*** DATA SHOWN ***

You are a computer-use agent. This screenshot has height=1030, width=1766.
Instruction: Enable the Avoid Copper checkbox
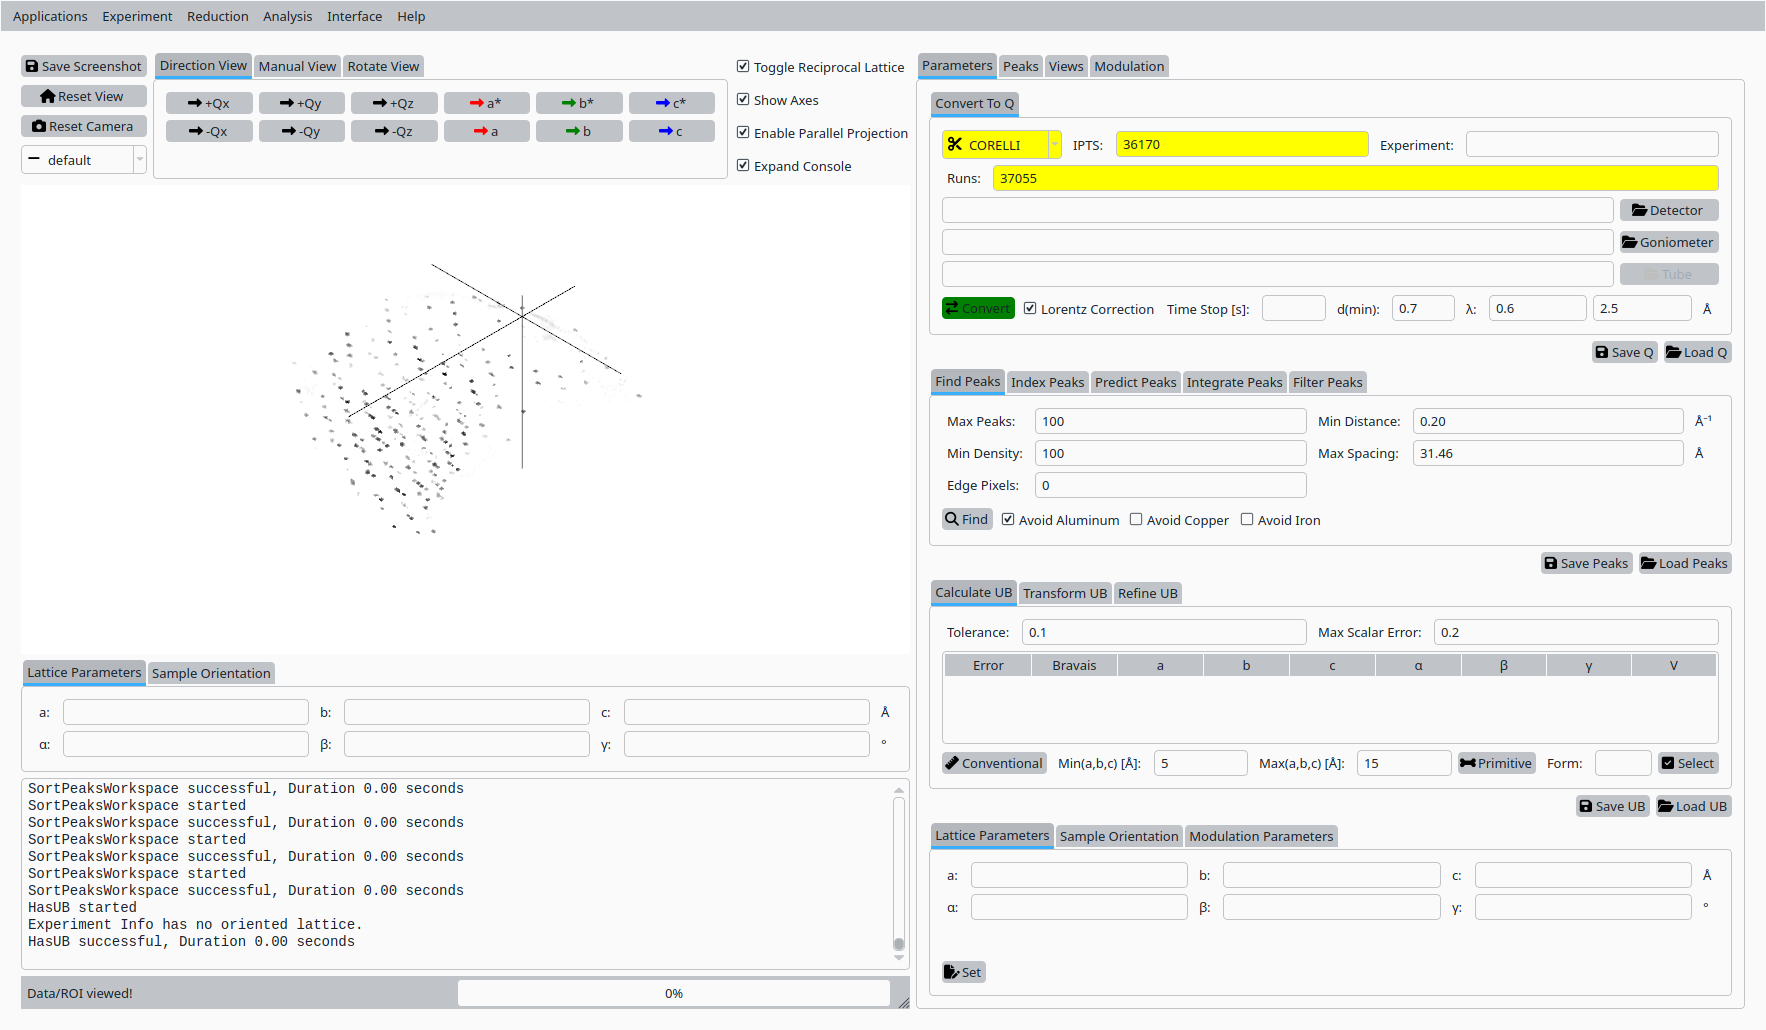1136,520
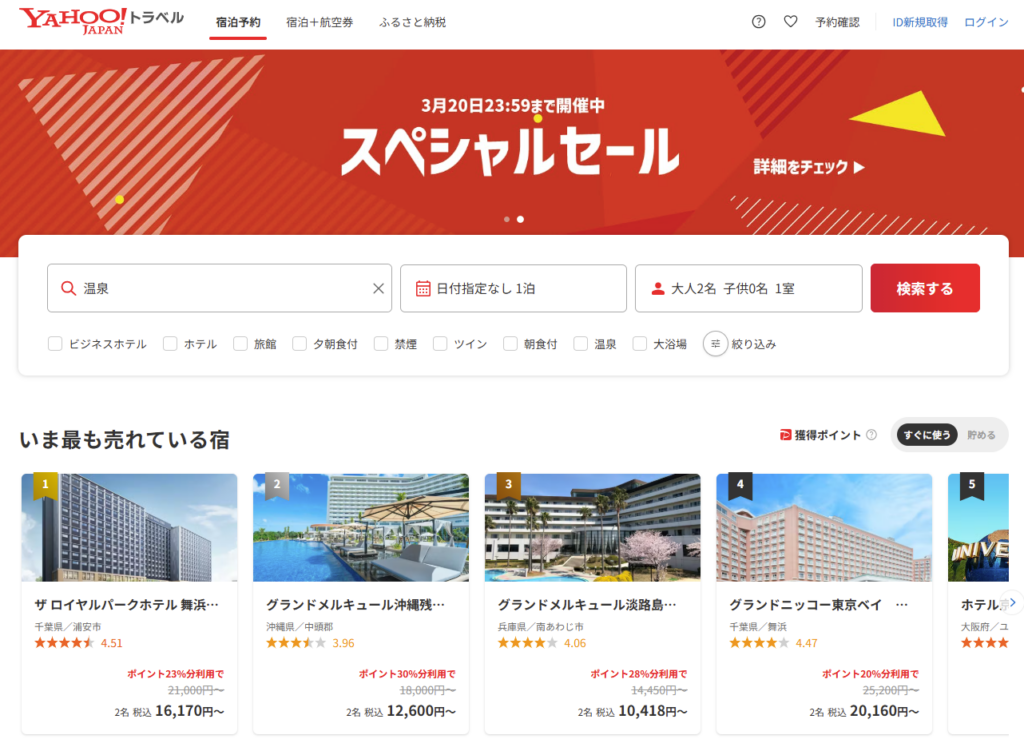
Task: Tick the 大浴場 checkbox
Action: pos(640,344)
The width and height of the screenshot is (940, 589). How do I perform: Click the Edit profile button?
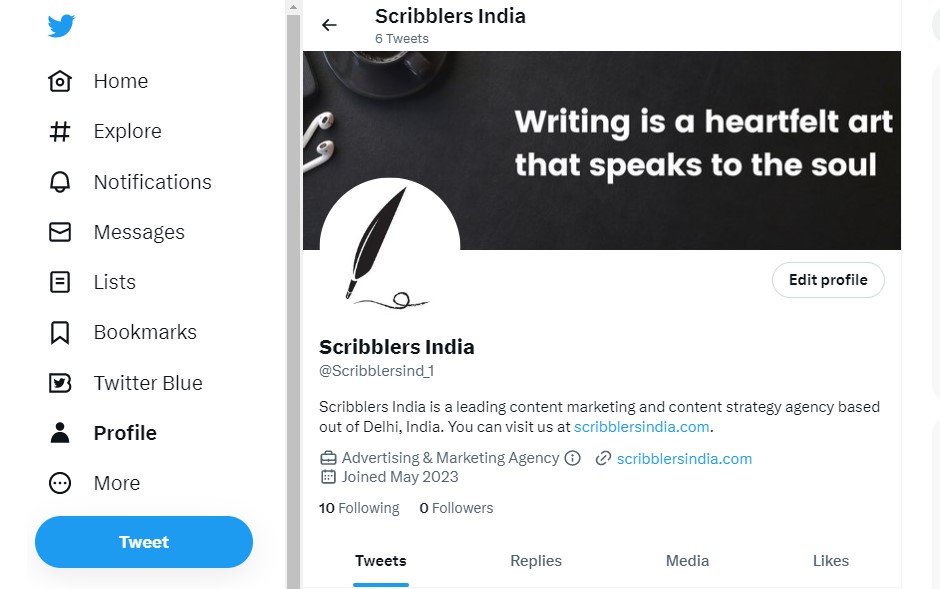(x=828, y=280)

*** End of DATA SHOWN ***

> _TASK DESCRIPTION_
Set down all the entries exactly as they appear, but skip any pictures.

> _ANSWER TO THE EXERCISE_
You are a computer-use agent. This screenshot has height=1030, width=1766.
Instruction: Enable the Avoid Copper checkbox
1136,520
Task: Tick the 大浴場 checkbox
Action: pos(640,344)
The width and height of the screenshot is (940, 589). How do I perform: Click the Edit profile button?
(x=828, y=280)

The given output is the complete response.